In the latest issue of Gastronomica, Julie Guthman, author of Agrarian Dreams and Weighing In, interviews fellow UC Press author Seth Holmes about the lives of Mexican migrant workers and the research that went into his book, Fresh Fruit, Broken Bodies: Migrant Farmworkers in the United States. Holmes, a medical anthropologist at the University of California, Berkeley, spent five years in the field alongside migrant workers berry-picking, traveling back and forth from Oaxaca up the West Coast, and even landing in jail after an illegal attempt to cross the border.
In a wide-ranging discussion, Holmes talks about comparisons to Paul Farmer, how he sees his role as a public intellectual, and what he hopes the public will understand about the lives of undocumented immigrants after reading Fresh Fruit, Broken Bodies. Here’s an excerpt:
Your book tells a vivid story of the physical (and mental) suffering that farmworkers in the U.S. systematically face. Can you elaborate on some of the causes/explanations for this?
In the U.S., our food system is structured with a more or less visible hierarchy of ethnicity and citizenship. Within this system, indigenous or native Mexicans who are undocumented in the U.S. are often working and living within very difficult conditions. These housing and working conditions have significantly harmful effects on their bodies and well-being.

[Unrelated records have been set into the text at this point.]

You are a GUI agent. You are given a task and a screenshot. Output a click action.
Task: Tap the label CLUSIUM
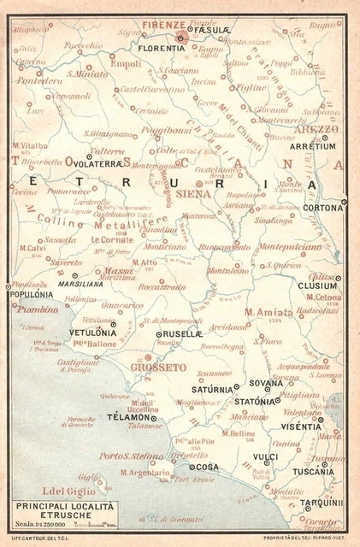pyautogui.click(x=316, y=285)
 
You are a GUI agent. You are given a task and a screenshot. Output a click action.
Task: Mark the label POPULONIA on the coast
pyautogui.click(x=30, y=293)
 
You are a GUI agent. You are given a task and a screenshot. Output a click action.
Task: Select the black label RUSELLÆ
pyautogui.click(x=185, y=334)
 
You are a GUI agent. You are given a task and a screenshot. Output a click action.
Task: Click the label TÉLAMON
pyautogui.click(x=128, y=418)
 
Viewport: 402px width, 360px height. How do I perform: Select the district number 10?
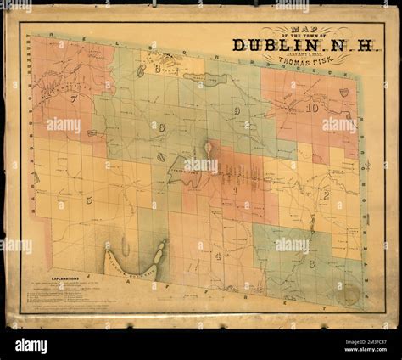pyautogui.click(x=312, y=109)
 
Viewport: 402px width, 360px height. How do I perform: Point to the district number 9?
pyautogui.click(x=239, y=110)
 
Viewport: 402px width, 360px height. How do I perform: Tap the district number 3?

Why do you call this “structural violence”? What is the significance of thinking about health inequalities in this way?
This ethnicity and citizenship hierarchy, then, is produced by larger structural forces, such as transnational immigration and economic policies, including the North American Free Trade Agreement (NAFTA). As I explain in the book, policies such as NAFTA have played into the widespread phenomenon of dispossession of indigenous Mexicans from their own family farms and ancestral lands in exchange for a dangerous border crossing and physically and mentally harmful wage labor on U.S. farms.